Quixel mixer is a texturing tool that makes painting 3D models much easier.



If you have experience of photoshop, you'll probably feel right at home since this tool make use of layers and filters just like photoshop.

Mixer is similar to Substance Painter in many ways, but without the price tag.

Check it out if you have the time:
https://quixel.com/mixer

Comments

  • Seems pretty nice, but why does it require an Epic Games account? Makes me feel like there might be some undeclared strings attached, given their reputation. Will probably bite the bullet and register an account to check it out in more detail later, but I'll feel like I need a shower afterwards, heh.
  • odesodes Administrator
    edited March 2020
    Epic games is funding quixel, which has made it possible for them to reduce prices or even give away their things for free:
    https://quixel.com/blog/2019/11/12/quixel-joins-forces-with-epic-games

    Megascans (an asset library from quixel) is free to use with Unreal Engine, so I guess Epic Games is just creating an incentive for people to use their engine by funding developers of tools, like quixel.

    Either way, customers benefit from having free tools regardless of what you're using them for.
  • @odes have you tried using Mixer? Other than a few visual glitches and confusing color picker for B/W values, painting masks just straight up does not work. There's no way to work directly with UVs, or editing in 2D, which was very useful in SubPainter when working on fine details. I'm impressed by the vast library of assets though.
    From the dev documentation @ http://docs.quixel.com/mixer/1/en/topic/3d-mesh-file-support-in-mixer:
    Mixer is currently only allowing creation of one texture set per mix and has no UDIM support.
    (...)
    Mixer currently supports unique UV shells and we recommend not using flipped or overlapping UVs.
    So, unless you're fine with using only fill layers, Mixer is not a viable option, yet.
  • odesodes Administrator
    @Styl1sh

    Yeah I tried it a little bit. I didn't have any problems with painting layers or painting masks, so not sure what's causing the problem you're experiencing.

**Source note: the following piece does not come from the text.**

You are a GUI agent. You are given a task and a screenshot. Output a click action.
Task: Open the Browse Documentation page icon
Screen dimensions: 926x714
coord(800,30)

    I agree that Substance Painter is better, but I don't say no to free software. :)
  • So you mean you don't have this happening to you?
    Mari offers a free non-commercial license, but it's really fussy about importing YL2 models. I have to import/export through blender, or else all I get is an 'could not create entity' error. Additionally, I have to unstack the UVs manually in blender so that strokes don't affect multiple parts at once. And boy does the UI suck in this one. And every stroke takes several seconds to calculate, even on a high-end PC. And rotating the model does not hold the Z axis in place, so you just keep working on a slanted model.
  • Kind of a false alarm - the reason for faulty model load is the good ol' localized floats conversion - exported character file has commas instead of periods, and Mari just doesn't know what to do with that. The UVs still need to be separated beforehand to prevent overlapping.
    The only character file that I can paint in Mixer normaly is the one with unstacked UVs as well. Of course, since currently the program can't handle UDIMs, you can only paint one section of the model at a time.
  • Ah, so that's what it's called. I was wondering what the whole business with the stacked UVs was all about. Could use a bit of a guide on how to handle them, though, looks like I'd need to do plenty of research to figure it out on my own and I just don't have time for that at the moment.
  • edited March 2020
    @Brownmane Shifting UVs is a one-minute deal.
    Start by creating a generic project in blender, delete the starting cube, and importing your character with default settings. Split the screen, preferably horizontally, to make space for UV workspace, by right-clicking the bottom edge of the window and selecting 'horizontal split'. In the newly created area, select the button in the top left corner and choose 'UV Editor'. Click your imported character model to select it, in upper left corner switch from 'Object mode' to 'Edit mode' - you should see the stacked UVs in the editor. Now, on the sidebar to the right you should have a column of icons. Click the red 'checkered' sphere - Material properties. In there, you should have 4 or 5 materials listed - those are the separate parts of the character, with separate UVs for each. Start with clicking in the model area to clear selection. We should leave the first one alone, so click the second one named 'Material1' and press 'Select' button underneath - the head on the model should light up, and in the UV editor, only head's UV should be visible. Mouse over the UV editor area, then press [A] to select everything. We'll use the keyboard input to move UVs quickly and accurately. Press [G] for 'Move', move your mouse a little (somehow refused to work without that step), then [X] to lock in the X axis, and then [1] to shift it one unit right, and hit [Enter] to confirm. Then, clear the selection from the model, by clicking in the free space next to it. Repeat for all the materials/UVs, but keep increasing the offset by one. When you're finished, export the model.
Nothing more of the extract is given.